Static Topic Bridges
LPG Supply Chain in India — Import Dependence and OMC Role
India's LPG supply chain involves domestic refinery production (~35% of demand) and imports (~65% of demand), with imports sourced primarily from the Middle East (Saudi Arabia and Qatar account for ~85–90% of LPG imports). The supply chain is dominated by three state-owned Oil Marketing Companies — Indian Oil Corporation (IOC/IOCL), Bharat Petroleum Corporation (BPCL), and Hindustan Petroleum Corporation (HPCL) — which together manage over 90% of LPG imports and serve over 32.94 crore active domestic LPG connections through 25,481 distributors. LPG retail prices for domestic use are regulated; the international benchmark used for pricing is the Saudi Contract Price (Saudi CP). OMCs absorb under-recoveries when regulated prices are below cost, compensated periodically by government subsidy.
- India's LPG demand split: ~35% domestic production, ~65% imports
- Import sources: ~85–90% from Saudi Arabia and Qatar (predominantly via Strait of Hormuz)
- Three major OMCs: IOC, BPCL, HPCL — manage 90%+ of LPG distribution
- Active domestic LPG connections (OMCs): 32.94 crore
- LPG distributors (OMC network): 25,481 nationwide
- Pricing benchmark: Saudi Contract Price (Saudi CP) — international reference
- FY 2026-27 LPG subsidy to OMCs: ₹30,000 crore approved
- Domestic LPG under-recovery (FY 2024-25): estimated ~₹40,500 crore for the industry
Connection to this news: Assam's 30% local production coverage means 70% must travel from outside the state — primarily from IOC's refineries in other states or via OMC import terminals — making the state disproportionately exposed to any national supply disruption.
Assam's Petroleum Refinery Landscape
Assam is historically significant as India's oldest oil-producing state — the Digboi oil field, discovered in 1889, is one of the oldest continuously producing oil fields in the world. The four refineries in Assam collectively represent a significant refining heritage but have limited LPG yield relative to overall crude processing capacity. Numaligarh Refinery Limited (NRL) is a joint venture with GOI, Assam government, and BPCL; it has been undergoing capacity expansion from 3 MMTPA to 9 MMTPA. IOC's Bongaigaon Refinery and Petrochemicals Ltd. (BRPL) handles a mix of crude from Assam's oil fields and import substitution.

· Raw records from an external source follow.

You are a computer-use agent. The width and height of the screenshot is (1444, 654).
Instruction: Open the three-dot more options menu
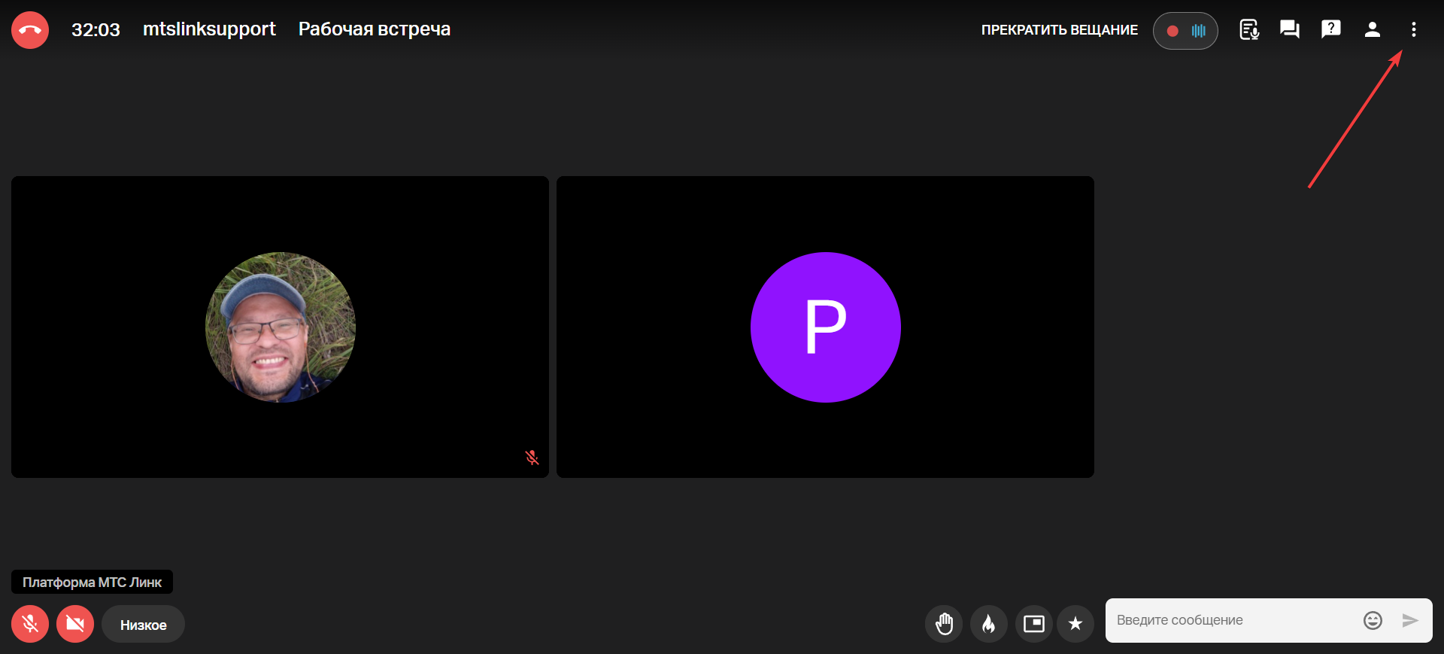pos(1413,30)
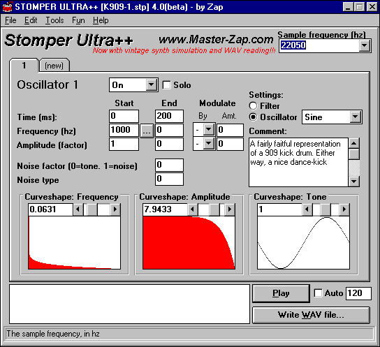Enable the Solo checkbox
The image size is (380, 347).
pos(166,85)
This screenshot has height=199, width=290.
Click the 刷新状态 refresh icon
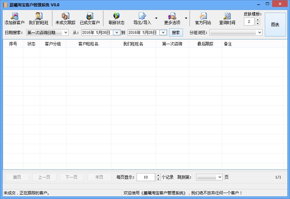tap(116, 18)
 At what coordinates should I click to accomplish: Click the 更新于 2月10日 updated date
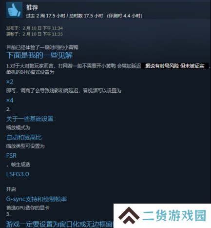click(35, 34)
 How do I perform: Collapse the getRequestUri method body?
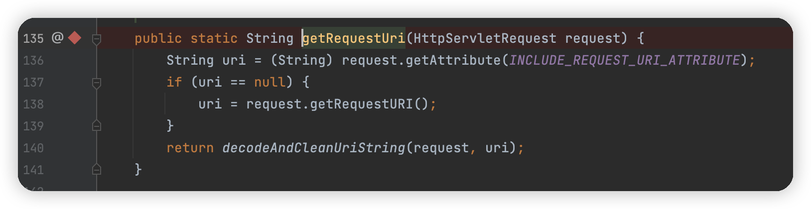(97, 38)
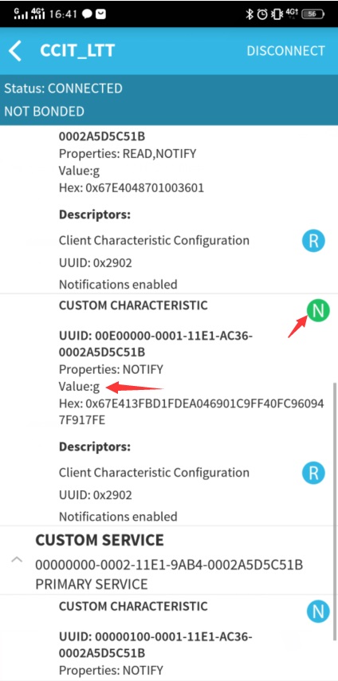Toggle the green N notify icon for UUID 00E00000
Screen dimensions: 338x681
pos(318,310)
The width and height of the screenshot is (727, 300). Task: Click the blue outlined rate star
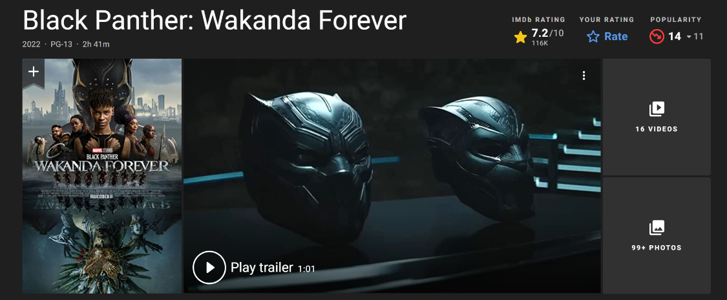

- Digboi Refinery (IOC): India's oldest operating refinery, established 1901; capacity ~0.65 MMTPA
- Guwahati Refinery (IOC): commissioned 1962; capacity ~1 MMTPA
- Bongaigaon Refinery (IOC/BRPL): commissioned 1979; capacity ~2.35 MMTPA
- Numaligarh Refinery Limited (NRL): JV (GOI + Assam govt + BPCL); capacity expansion from 3 to 9 MMTPA underway
- Combined Assam refinery capacity: ~7 MMTPA (but LPG yield is a fraction of total output)
- Crude source: mix of Assam fields (Duliajan, etc.) and crude transported from elsewhere
Connection to this news: Despite having four refineries, Assam's structural LPG deficit (only 30% local coverage) highlights the mismatch between refinery capacity and specific product (LPG) yield — refineries optimised for petrol/diesel/naphtha produce limited LPG as a byproduct.
Energy Security — Diversification and Buffer Stock Principles
Energy security is defined as reliable, affordable access to adequate energy supplies. For a landlocked/pipeline-dependent state like Assam, LPG security depends on: (a) pipeline connectivity (India's GAIL-operated Assam–Bengal natural gas pipeline), (b) surface transport of LPG cylinders from bottling plants, and (c) buffer stocks maintained by OMCs and the government. The West Asia crisis has triggered a nationwide reassessment of strategic petroleum reserves (SPR) adequacy. India maintains SPR of crude oil at Visakhapatnam, Padur (Karnataka), and Mangaluru (Karnataka) — covering approximately 9.5 days of consumption — managed by Indian Strategic Petroleum Reserves Ltd. (ISPRL). No equivalent strategic LPG reserve exists at national scale.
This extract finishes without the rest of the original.